Na mesma época, o gigante frigorífico brasileiro BRF concordou em entrar em uma joint venture com a Halal Products Development Company, apoiada pelo PIF, dias depois de outra subsidiária do PIF, SALIC, adquirir uma participação de 10,7% na BRF, de acordo com a agência de notícias Reuters.

“O que vemos é que com os investimentos Brasil-Sauditas não há fronteiras”, disse Tamer Mansour, chefe da Câmara de Comércio Árabe-Brasileira, uma associação empresarial com sede em São Paulo.

Nova geopolítica

A Arábia Saudita e o Brasil têm sido os principais parceiros comerciais um do outro nas suas respetivas regiões há décadas, com o comércio numa curva ascendente desde a década de 2000.

O Brasil – ele próprio um grande produtor de petróleo – compra principalmente petróleo e fertilizantes sauditas, enquanto o país do Golfo compra principalmente carne do Brasil, o maior exportador e produtor mundial de carnes halal. Os dois países têm embaixadas em Jeddah e Brasília desde 1973.

Mas nos últimos anos, a parceria aprofundou-se: no início de Agosto, a Arábia Saudita convidou nações em desenvolvimento, incluindo o Brasil e a Argentina, para uma reunião em Jeddah para procurar apoio para o plano de paz da Ucrânia no meio da invasão russa.

Mais tarde naquele mesmo mês, a Arábia Saudita foi convidada a integrar o grupo económico BRICS, do qual o Brasil é membro fundador, mas ainda não confirmou a sua ascensão.

Apesar de algumas hostilidades recentes e de grande repercussão entre Riade e Washington, a maioria dos analistas não considera o aprofundamento dos laços da Arábia Saudita com países como o Brasil e a China como uma afronta aos parceiros tradicionais, como os Estados Unidos e a Europa.

“Não são investimentos em competição”, disse Kalout sobre os investimentos tradicionais do reino, tais como imóveis no Reino Unido ou títulos do governo dos EUA. “Acontece que a sua matriz económica se expandiu.”

Mas os analistas também dizem que o interesse crescente da Arábia Saudita e de outros países do Golfo no Brasil reflecte mudanças geopolíticas mais amplas na sequência da guerra da Rússia na Ucrânia e das tensões crescentes entre os EUA e a China.

“Essa recente intensificação da Arábia Saudita em busca de investir mais no Brasil é consequência da mudança na geografia econômica do mundo”, disse Kalout à Al Jazeera.

Controvérsia

Ainda assim, os crescentes laços comerciais não são totalmente isentos de controvérsia, pelo menos por parte do Brasil.

O ex-presidente do país, Jair Bolsonaro, esteve envolvido em um escândalo envolvendo joias com diamantes não declarados recebidas por um assessor em 2021 e a venda de dois relógios de luxo, todos doados pela Arábia Saudita enquanto Bolsonaro estava no cargo.

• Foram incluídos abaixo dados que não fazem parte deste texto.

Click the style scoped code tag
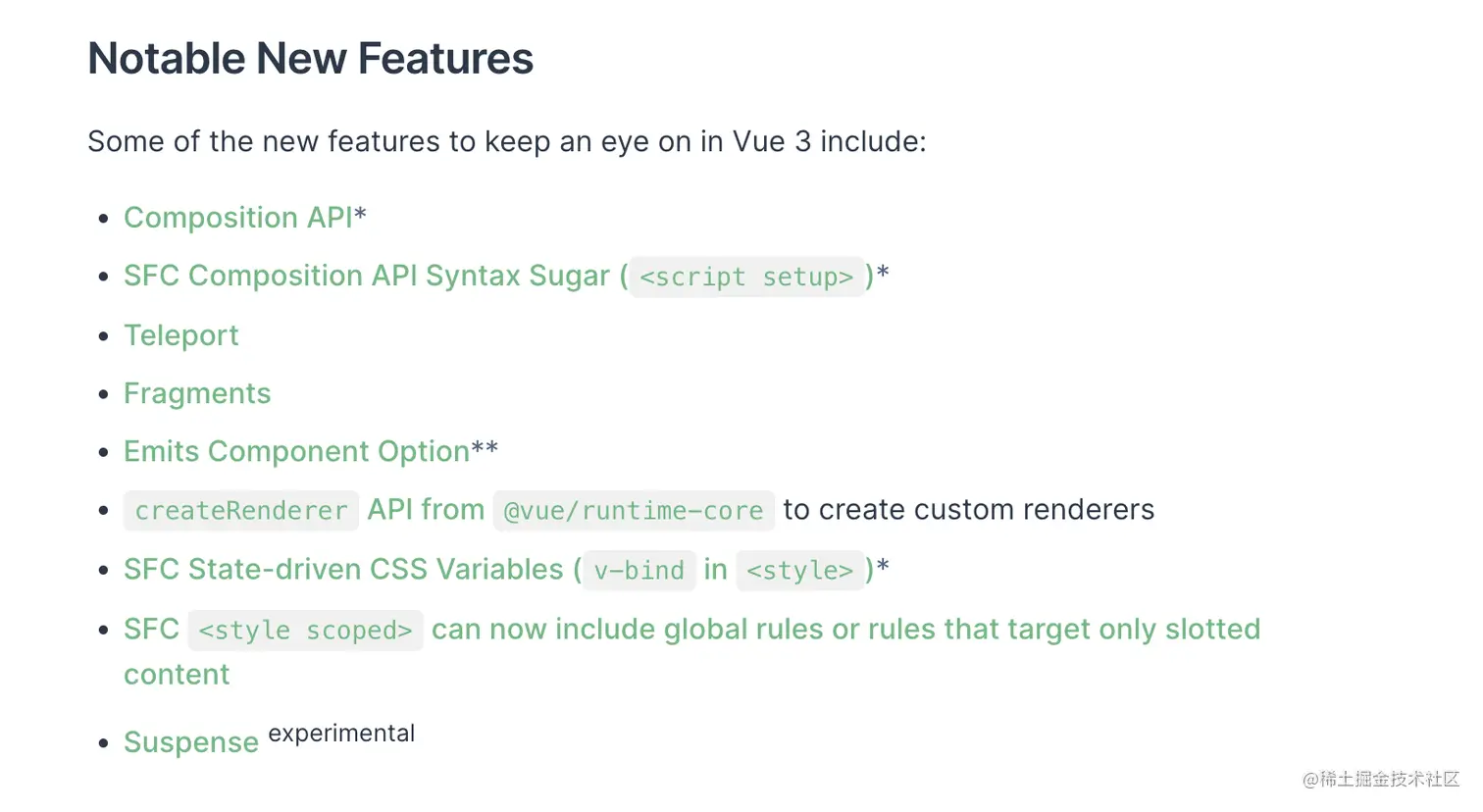Image resolution: width=1483 pixels, height=812 pixels. (305, 630)
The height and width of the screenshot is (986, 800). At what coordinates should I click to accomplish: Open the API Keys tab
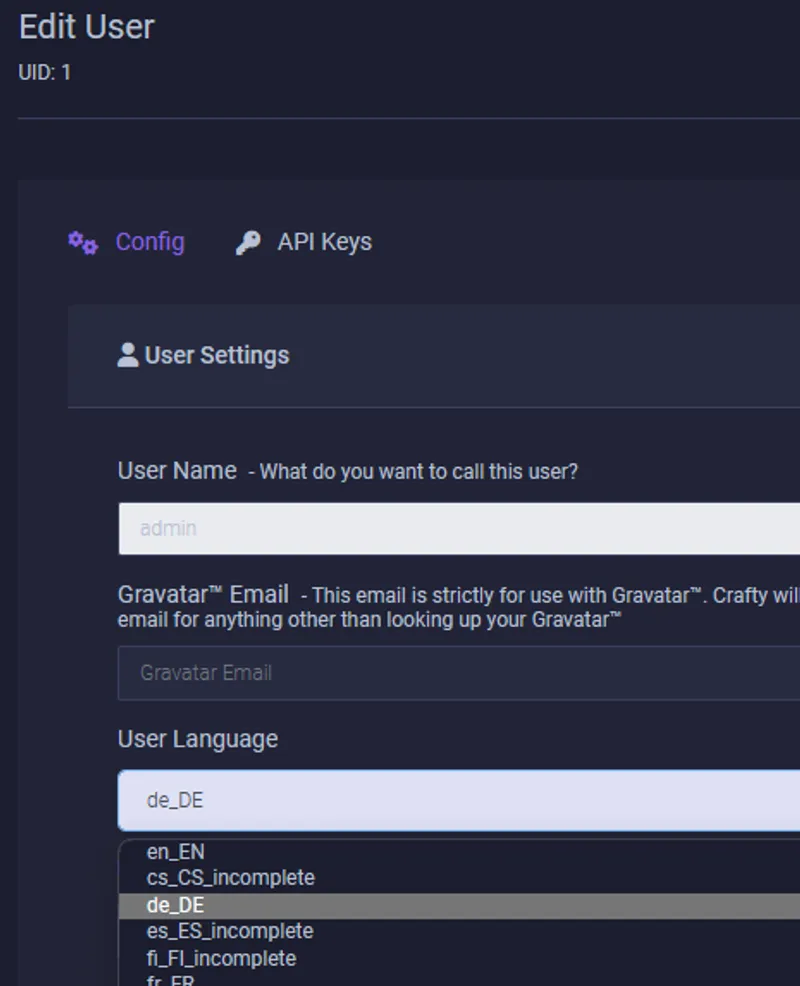click(x=323, y=242)
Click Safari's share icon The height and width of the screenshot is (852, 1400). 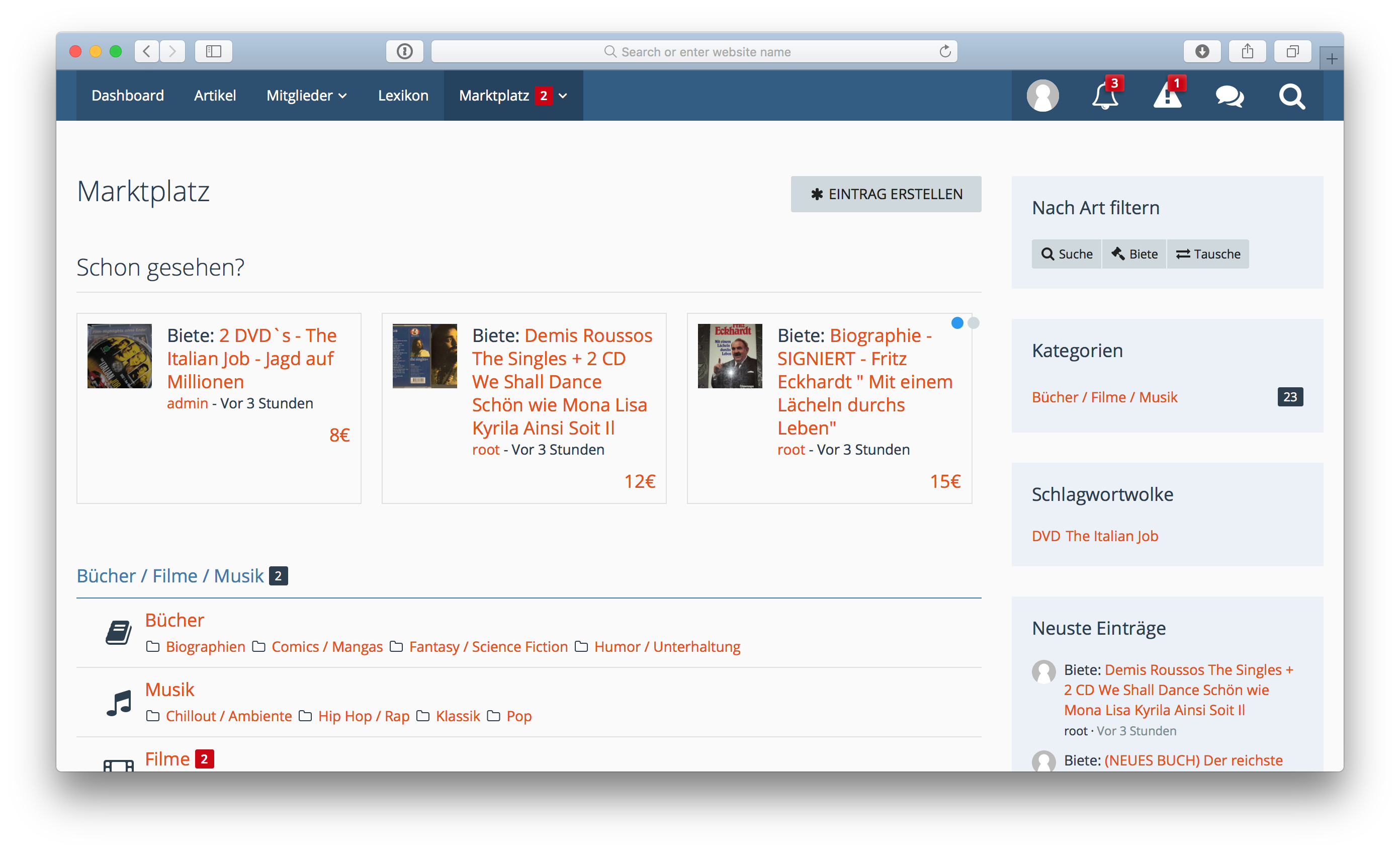click(1247, 52)
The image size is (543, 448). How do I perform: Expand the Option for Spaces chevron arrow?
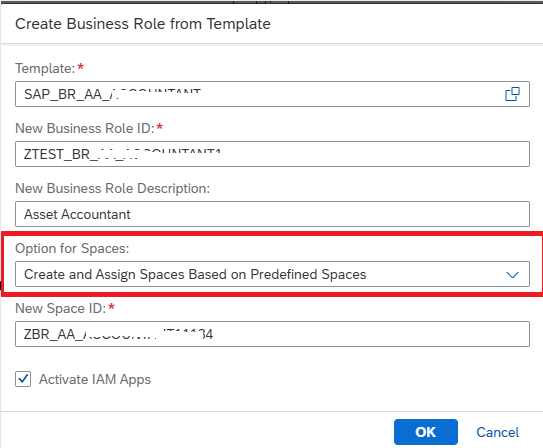(x=512, y=275)
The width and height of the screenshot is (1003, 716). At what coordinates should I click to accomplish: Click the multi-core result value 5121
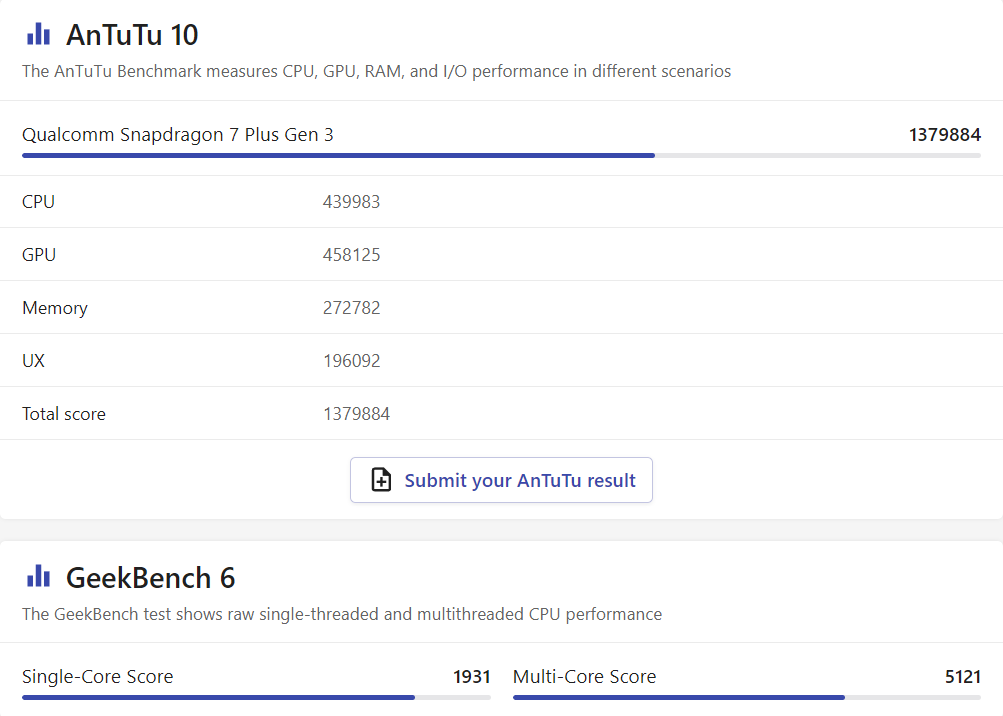pyautogui.click(x=962, y=677)
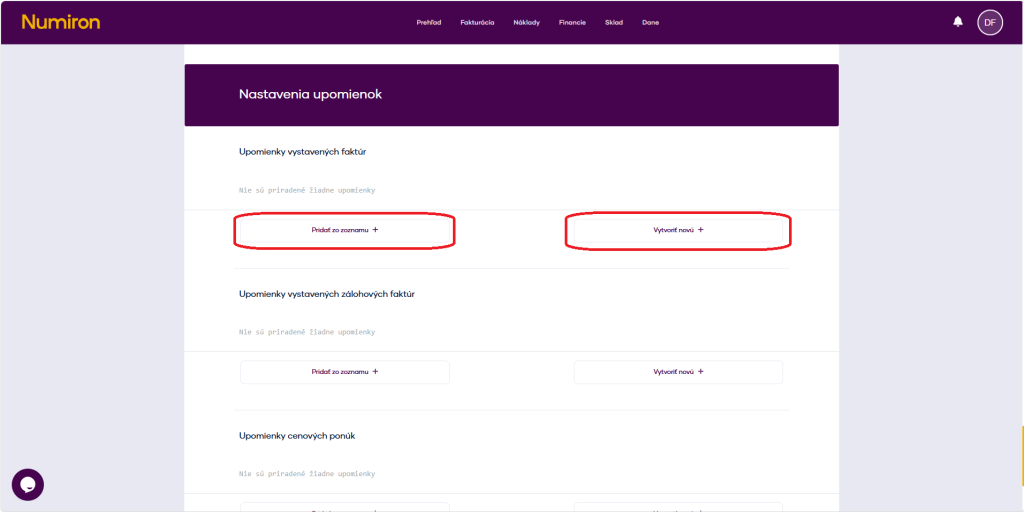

O líder da extrema direita, sua esposa e vários aliados foram chamados para testemunhar perante a Polícia Federal no final de agosto, mas optaram por permanecer em silêncio, segundo relatos da mídia local. Alguns especialistas jurídicos especularam que Bolsonaro poderia enfrentar acusações de peculato.

Entretanto, alguns analistas permanecem cépticos quanto ao potencial da relação Brasil-Saudita, à medida que a nação do Golfo procura novas parcerias face às críticas ao seu historial de direitos.

No entanto, em última análise, Casaroes, da Fundação Getulio Vargas, disse à Al Jazeera que o pragmatismo empresarial, em oposição à ideologia, provavelmente guiaria o crescimento do relacionamento.

“O Brasil vai vender alimentos, vender recursos e conseguir alguns investimentos. Provavelmente é assim que será nos próximos anos.”